Lo scorso 3 gennaio si è festeggiato il 54esimo compleanno del sette volte campione del mondo Michael Schumacher. Il nono da quando, il 29 dicembre del 2013, la sua vita è cambiata per sempre a causa di un terribile incidente sulle nevi di Meribel. Una ricorrenza che quest'anno, nel 2023 appena iniziato, compierà un decennio. Dieci anni senza notizie delle sue condizioni di salute che però, i fatti parlano più delle parole, continuano ad essere gravi e molto delicate. Dieci anni senza vederlo pubblicamente, senza sapere che cosa oggi può o non può fare: come comunica con la famiglia e con i pochi amici a cui è concesso andare a trovarlo, come vive le sue giornate, come comprende il mondo esterno.
Dieci anni in cui tante volte i fans di tutto il mondo, quelli che lo hanno accompagnato negli anni dei successi più belli in Formula 1, si sono chiesti come sarebbe oggi se quel 29 dicembre non fosse mai esistito. Che cosa farebbe adesso? Sarebbe un team principal? Un super consulente per una squadra della massima serie? Avrebbe continuato a correre? Magari alla 24 Ore di Le Mans o a Indianapolis o avrebbe tentato un'altra grande esperienza adrenalinica? O forse si sarebbe dedicato alla carriera del figlio Mick, aiutandolo nel ruolo di manager? Domande e dubbi che ovviamente non avranno mai una risposta ma che continuano a suonare come rimpianti nella testa di chi, il Kaiser, lo ha sempre amato.

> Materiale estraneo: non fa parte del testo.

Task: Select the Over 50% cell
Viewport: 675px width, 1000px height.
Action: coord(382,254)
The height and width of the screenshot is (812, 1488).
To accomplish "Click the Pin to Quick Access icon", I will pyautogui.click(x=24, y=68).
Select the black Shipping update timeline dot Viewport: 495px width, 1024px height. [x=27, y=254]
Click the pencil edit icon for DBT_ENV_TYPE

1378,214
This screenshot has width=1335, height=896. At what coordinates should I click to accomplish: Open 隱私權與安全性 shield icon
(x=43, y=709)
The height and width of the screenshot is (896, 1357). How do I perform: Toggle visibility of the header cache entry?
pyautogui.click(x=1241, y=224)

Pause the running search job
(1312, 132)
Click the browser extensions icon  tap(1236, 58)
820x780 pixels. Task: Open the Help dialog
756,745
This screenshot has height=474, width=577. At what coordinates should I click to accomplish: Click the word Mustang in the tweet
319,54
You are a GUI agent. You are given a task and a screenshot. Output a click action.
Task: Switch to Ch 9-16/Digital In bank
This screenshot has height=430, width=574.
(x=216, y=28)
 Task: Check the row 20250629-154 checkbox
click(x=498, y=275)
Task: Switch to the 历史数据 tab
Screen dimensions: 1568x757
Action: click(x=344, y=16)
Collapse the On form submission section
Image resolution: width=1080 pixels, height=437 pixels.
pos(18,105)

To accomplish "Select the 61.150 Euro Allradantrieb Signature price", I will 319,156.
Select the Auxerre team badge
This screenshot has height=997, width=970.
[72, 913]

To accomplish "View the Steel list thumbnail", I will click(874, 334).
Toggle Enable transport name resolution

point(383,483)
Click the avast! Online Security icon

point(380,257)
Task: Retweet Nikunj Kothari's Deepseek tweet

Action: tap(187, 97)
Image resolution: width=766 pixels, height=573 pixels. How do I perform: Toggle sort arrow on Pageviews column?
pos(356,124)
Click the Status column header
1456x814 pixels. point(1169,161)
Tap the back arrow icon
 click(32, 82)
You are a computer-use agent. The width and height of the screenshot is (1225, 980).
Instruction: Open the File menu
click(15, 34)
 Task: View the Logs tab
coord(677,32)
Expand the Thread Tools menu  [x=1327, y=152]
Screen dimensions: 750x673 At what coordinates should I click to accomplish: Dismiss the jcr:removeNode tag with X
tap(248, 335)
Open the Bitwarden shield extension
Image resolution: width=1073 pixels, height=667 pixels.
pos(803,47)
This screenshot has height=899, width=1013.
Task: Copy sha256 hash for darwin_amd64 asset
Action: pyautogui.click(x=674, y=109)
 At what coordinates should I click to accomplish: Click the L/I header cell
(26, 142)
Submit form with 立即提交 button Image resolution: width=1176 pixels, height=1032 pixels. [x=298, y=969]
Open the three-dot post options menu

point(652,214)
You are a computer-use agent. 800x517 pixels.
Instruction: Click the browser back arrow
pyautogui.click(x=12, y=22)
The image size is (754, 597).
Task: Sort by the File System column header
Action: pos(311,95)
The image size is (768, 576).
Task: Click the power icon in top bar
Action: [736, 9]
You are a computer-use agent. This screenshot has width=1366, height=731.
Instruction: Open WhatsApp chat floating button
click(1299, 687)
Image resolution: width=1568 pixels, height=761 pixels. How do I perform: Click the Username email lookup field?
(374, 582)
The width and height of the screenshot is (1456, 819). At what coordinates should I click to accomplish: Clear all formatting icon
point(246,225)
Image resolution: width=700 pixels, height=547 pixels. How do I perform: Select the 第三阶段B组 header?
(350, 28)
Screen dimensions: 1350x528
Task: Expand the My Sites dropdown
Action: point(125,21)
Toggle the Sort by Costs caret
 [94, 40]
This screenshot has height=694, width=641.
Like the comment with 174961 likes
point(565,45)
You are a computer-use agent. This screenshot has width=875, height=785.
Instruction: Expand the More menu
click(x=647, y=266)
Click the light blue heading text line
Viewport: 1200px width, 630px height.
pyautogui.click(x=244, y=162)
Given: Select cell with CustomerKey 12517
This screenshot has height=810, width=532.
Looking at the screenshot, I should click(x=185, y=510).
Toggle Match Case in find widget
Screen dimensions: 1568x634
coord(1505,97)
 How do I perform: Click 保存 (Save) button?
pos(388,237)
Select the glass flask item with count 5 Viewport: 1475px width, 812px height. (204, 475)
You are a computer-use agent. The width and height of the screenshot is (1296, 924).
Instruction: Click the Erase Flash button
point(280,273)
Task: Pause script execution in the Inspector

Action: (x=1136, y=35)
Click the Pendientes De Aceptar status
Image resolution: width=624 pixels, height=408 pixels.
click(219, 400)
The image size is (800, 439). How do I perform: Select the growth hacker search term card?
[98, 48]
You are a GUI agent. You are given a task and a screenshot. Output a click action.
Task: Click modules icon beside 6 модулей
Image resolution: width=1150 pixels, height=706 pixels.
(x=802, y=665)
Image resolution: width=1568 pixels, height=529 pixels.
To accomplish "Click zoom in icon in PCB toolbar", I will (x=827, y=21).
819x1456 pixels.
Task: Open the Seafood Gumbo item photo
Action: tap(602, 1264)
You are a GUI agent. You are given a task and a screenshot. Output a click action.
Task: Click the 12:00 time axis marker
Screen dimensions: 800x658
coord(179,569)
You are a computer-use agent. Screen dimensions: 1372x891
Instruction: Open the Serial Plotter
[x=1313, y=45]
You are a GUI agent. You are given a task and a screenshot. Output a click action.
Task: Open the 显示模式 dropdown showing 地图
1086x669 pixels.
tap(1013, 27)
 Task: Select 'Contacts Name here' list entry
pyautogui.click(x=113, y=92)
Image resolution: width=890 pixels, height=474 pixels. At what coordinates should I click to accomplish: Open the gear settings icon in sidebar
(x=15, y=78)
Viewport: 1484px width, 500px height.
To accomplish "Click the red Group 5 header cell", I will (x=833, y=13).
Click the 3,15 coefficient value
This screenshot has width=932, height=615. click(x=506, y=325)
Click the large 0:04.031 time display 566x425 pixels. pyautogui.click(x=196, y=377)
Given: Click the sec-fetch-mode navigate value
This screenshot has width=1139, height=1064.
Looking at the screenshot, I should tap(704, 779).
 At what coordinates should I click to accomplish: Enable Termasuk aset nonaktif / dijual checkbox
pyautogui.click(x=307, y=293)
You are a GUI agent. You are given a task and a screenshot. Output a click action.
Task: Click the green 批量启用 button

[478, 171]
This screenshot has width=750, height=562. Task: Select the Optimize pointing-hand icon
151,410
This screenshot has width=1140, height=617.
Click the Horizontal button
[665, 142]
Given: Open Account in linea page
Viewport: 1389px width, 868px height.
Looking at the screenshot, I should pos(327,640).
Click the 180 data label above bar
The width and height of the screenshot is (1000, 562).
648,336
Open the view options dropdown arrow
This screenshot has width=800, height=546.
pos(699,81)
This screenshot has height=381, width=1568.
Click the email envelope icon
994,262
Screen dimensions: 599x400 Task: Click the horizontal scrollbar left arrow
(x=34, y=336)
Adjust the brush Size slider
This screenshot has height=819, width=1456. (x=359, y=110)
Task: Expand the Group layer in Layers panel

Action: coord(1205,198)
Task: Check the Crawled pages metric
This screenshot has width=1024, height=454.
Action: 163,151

Una possibilità però, tra le tante cose che Schumacher avrebbe potuto fare, già aveva suonato alla sua porta prima del terribile incidente: il grande amico Jean Todt, team principal di Maranello negli anni dei suoi gloriosi titoli mondiali, tra il 2007 e il 2008 cercò di convincere Michael a prendere in considerazione l'idea di sostituirlo in Ferrari nel ruolo di boss del muretto, andando così a prendere il ruolo di Todt che puntava alla carriera in FIA dopo i successi del Cavallino.
Fu proprio Schumacher a scegliere di rifiutare, forse perché già allora consapevole di un possibile ritorno in pista, arrivato poi con Mercedes. "Michael sarebbe stato il miglior candidato per questo ruolo, ma non lo ha voluto" dichiarò allora Jean Todt, che con la solita schiettezza non nascose alla stampa il gran rifiuto del tedesco. Fu poi il Kaiser a spiegare le ragioni del suo rifiuto: "Quando ho visto la passione e la dedizione che Jean mette nel suo ruolo, il fatto che è in ufficio ogni giorno e ogni fine settimana, mi sono domandato: ho bisogno di questo? E mi sono risposto di no. Adesso questo non fa per me".
Avrebbe un giorno cambiato idea e scelto la strada per diventare team principal? Impossibile oggi saperlo, o anche solo provare a immaginarlo. Ma l'ombra di quello che sarebbe stato un cambiamento epocale per il Cavallino resta una macchia di malinconia nel cuore di tutti i ferraristi.